Rost probably didn't understand that his fullbacks and center backs will need to be retrained on these situations. Because it was definitely not a swell idea to ship a ball like that back to Coundoul or Sutton, as Red Bulls players who have been around for a while know all too well.
These matches are more than just money making bids; the U.S. remains full of soccer snobs who won't cross the street to watch an MLS contest, but do live and die with their beloved team from (fill in the country). Valuable credibility points are always at stake these matches, and possibly a few paying fans, too.
So you play the starters, right? Who wants to get clobbered inside their own city limits? As an NFL coach famously, incredulously said, "You play to win the game!"
Only, what if you have a more important game just ahead?
Take Los Angeles on Saturday against mighty Real Madrid. Bruce Arena put his top side on the field, even running with David Beckham for 62 minutes against his former team -- and the Galaxy still got smoked, 4-1. Even if Cristiano Ronaldo won't be around to fake and flummox and hit another stunner like Saturday, it's not going to be much easier next week against Manchester City -- definitely not your father's Manchester City.

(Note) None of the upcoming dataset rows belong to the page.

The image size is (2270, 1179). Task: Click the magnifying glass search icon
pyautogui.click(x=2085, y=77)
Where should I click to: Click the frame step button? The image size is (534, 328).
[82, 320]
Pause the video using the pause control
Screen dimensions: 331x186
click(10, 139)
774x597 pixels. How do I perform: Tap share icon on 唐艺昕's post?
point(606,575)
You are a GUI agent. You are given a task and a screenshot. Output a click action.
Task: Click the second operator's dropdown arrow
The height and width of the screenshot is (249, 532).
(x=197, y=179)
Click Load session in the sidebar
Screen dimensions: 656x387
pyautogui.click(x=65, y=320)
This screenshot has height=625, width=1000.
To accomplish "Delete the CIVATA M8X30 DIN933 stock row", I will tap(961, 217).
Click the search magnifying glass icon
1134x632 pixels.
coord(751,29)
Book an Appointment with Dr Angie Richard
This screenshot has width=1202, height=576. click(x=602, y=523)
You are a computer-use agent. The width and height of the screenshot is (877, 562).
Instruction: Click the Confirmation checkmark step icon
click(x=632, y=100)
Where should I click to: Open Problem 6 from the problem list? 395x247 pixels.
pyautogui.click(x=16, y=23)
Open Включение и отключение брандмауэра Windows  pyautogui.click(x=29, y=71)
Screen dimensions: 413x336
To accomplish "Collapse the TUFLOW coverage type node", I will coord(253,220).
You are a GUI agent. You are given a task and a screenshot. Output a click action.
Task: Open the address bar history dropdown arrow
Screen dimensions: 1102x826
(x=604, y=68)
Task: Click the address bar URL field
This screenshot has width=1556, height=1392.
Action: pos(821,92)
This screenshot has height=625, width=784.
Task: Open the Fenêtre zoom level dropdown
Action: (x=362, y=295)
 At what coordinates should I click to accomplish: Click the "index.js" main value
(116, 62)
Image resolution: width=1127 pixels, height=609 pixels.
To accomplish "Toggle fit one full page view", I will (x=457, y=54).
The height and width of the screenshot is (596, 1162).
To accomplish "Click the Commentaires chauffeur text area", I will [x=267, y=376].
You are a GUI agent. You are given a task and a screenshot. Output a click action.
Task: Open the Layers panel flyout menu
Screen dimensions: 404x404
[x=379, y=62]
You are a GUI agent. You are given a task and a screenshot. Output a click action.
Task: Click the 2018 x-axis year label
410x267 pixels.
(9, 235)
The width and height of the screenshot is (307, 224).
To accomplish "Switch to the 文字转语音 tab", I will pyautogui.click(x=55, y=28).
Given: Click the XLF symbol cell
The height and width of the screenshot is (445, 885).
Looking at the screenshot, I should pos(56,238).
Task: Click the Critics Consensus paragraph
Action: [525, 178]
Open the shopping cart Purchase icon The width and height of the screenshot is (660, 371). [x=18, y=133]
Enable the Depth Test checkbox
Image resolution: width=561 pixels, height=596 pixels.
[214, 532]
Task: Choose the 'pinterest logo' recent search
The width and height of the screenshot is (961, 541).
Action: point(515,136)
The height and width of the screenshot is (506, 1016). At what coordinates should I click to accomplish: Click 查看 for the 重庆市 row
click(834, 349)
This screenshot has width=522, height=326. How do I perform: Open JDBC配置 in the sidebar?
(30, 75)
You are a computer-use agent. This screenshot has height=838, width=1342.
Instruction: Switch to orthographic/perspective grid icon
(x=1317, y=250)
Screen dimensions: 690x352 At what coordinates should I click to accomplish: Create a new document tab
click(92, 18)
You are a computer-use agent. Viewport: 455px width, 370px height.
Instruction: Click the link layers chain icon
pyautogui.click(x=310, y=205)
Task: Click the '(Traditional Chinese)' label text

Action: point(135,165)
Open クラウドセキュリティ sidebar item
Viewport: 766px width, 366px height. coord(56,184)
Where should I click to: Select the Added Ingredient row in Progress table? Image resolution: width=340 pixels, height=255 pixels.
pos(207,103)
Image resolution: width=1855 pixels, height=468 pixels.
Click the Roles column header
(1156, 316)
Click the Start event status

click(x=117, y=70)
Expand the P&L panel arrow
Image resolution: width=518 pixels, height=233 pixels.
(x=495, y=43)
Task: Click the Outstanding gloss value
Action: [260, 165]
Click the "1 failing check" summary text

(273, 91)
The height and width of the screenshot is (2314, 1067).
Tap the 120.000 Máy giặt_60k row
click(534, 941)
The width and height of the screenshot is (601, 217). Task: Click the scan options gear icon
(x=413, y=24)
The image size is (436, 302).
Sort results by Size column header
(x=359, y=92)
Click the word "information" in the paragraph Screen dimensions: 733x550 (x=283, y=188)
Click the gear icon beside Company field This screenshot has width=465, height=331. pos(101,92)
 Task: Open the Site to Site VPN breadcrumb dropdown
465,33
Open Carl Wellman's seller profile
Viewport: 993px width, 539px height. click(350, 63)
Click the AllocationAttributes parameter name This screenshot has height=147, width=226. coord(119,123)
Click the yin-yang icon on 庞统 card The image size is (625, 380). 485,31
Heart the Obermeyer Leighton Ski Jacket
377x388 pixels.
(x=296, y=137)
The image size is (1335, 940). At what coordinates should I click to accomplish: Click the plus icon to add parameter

The trouble is that L.A. must fly to little ol' Columbus for a league match in between, one that must appear quaint by comparison. Still, it won't appear so inconsequential to anyone who notices Seattle running up the Galaxy's back side in the Western Conference standings, or notices Dallas and Real Salt Lake poised to strike with games in hand.
Seattle has a Wednesday date with Manchester United, one that's sandwiched inconveniently between Saturday's win over Colorado and a trip into steamy Houston this weekend.
Vancouver had a novel, uh, "solution." Citing rain and an unplayable field -- unplayable because it was a temporary pitch assembled for Monday's friendly against Manchester City -- the club postponed its MLS match Saturday against Real Salt Lake. Check back later for repercussions over that one.
Other teams also are dealing with the friendly conundrum. Fans remember when you stink it up against high-profile opposition. Of course, they also remember when you don't make the playoffs.
More and more, it's looking like this just isn't the Colorado Rapids' year.
They still need to find a trusty left back. There was the unpleasant Brian Mullan distraction (a 10-game suspension for breaking a players' leg). Striker Omar Cummings has come back to the planet after his 2010 breakout season, with injuries providing some of the explanation. In fact, every Rapids front line striker has dealt with injuries this year.
The defense just isn't what it was last year, when playoff positioning was built by allowing just 32 goals in 30 games. This year, Gary Smith's troupe has already allowed 27 in just 21 games. To make matters worse, Conor Casey, who had been scoring lately in his stop-and-start campaign, limped away from CenturyLink Field on Saturday with an Achilles injury.
The Rapids haven't issued a prognosis, but Achilles injuries are rarely short-term. If they can't get him back in a month, when CONCACAF Champions League group play begins, things could get very dicey for a team that had quite little to deal with or overcome during last year's title campaign.
With fingers crossed, fans in the Sound are hoping Montero has launched another of his momentous runs -- the kind that can alter a season. He has three goals in the Sounders' last two MLS matches, both quality wins. Last week's victory was in Portland, where Montero's free kick was picture perfect. Saturday, Sigi Schmid's team beat the champs, which is still worthwhile, even if the champs just are a little un-champ like these days.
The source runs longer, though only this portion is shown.